Alarm clockEvery time you oversleep, you set yourself back. Your subsequent naps will probably be bad and you will end up feeling like crap the next day. I’ve never chosen to oversleep, have have a few times due to alarm malfunctions. Get three! I have one next to my bed (which at this point is useless after my core, I turn it off without waking up almost every morning) my iPhone alarm and (after the last oversleep) an extra loud one from RadioShack which I keep in the living room, so I have to run to turn it off before it wakes up all my neighbors at 4AM (I think the guy upstairs is a 240 pound boxer, not pissing him off is great motivation).

Schedule design:

Spend a lot of time thinking about it. Your schedule is your new brand new polyphasic life, so come up with something that really works for you. You should not change it in the first month, as part of the adaptation is creating a new circadian rhythm for yourself.For me I love having 4AM-8AM. Ideally you want to go to bed as early as possible as that maximizes deep sleep. My 1AM bed time was way too late, so I’ve changed it now, but I still had to wait a month to make the change.

Coffee:

I’ve been waking up with a cup of coffee ever since I was 6 years old (the idea that coffee is bad for children didn’t really exist in South Africa). Not just from a chemical, but from an emotional level (I love the ritual) I could not give it up.

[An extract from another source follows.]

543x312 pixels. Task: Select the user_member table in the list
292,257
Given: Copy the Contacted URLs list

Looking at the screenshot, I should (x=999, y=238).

I did cut down how much I drink, so now I’m doing 1 cup when I wake up from my core (the process of simply making the coffee, is the thing in the morning that brings me out of my 4AM haze). I also will often have a cup of caffeinated tea after I wake up from my naps. Because of my history with caffeine, it really doesn’t affect my sleep much at all though, so your milage may vary.  Cutting down the amount you drink is always a good idea, because that leaves you the option of using larger doses to boost mental performance when absolutely critical.

Weekends:

One does not get to sleep in on the weekends anymore. This is actually a great thing. Normally I have things to do on the weekend that I don’t want to do, and those can all be shoved into the graveyard hours before anyone else has started their day. Then you get to have the whole weekend to yourself to do whatever you want to do.

Hunger:

I haven’t noticed any particular extra hunger. I generally eat a very Paleo diet, so my body is less susceptible to blood sugar swings. That being said, I made the conscious decision to put away my scale and to not worry about how much I eat (as long as it is still healthy) during this adaptation. Again, the less other drains you have on your willpower while doing it, the better.

Zeo:

My Zeo has been invaluable. I have the bedside and the mobile pro. The bedside was great when monophasic, but for polyphasic sleep I like the mobile one as I can track all my naps and core sleep. Knowing what’s going on while you sleep is key to making the small adjustments necessary to good sleep (even if you’re sleeping normally). 18, 20 or 30 minute nap… which is better? It depends on your body and then only way you know what to do is to test it with the Zeo and see how your body reacts.

Where do I go from here?

Well, I’m actually well into month 2 already. While everything has gone well, the one degradation in performance that I saw in the first month was that my flexibility needed longer recovery periods after Taekwondo. I think this is because I wasn’t getting enough deep sleep during my core sleep (thanks Zeo). I’m playing with shifting my schedule earlier and taking some supplements (valerian root, magnesium and melatonin) to see if that fixes it. The other goal of the second month is just to guard against laziness, making sure I set all my alarms and that I don’t let my guard down and snooze longer just because I think I’m adapted.

I’ve got some cool statistics on the effect of all of this on my live, which I will publish as soon as I’ve made some pretty graphs and charts. Spoiler: life got way more awesome.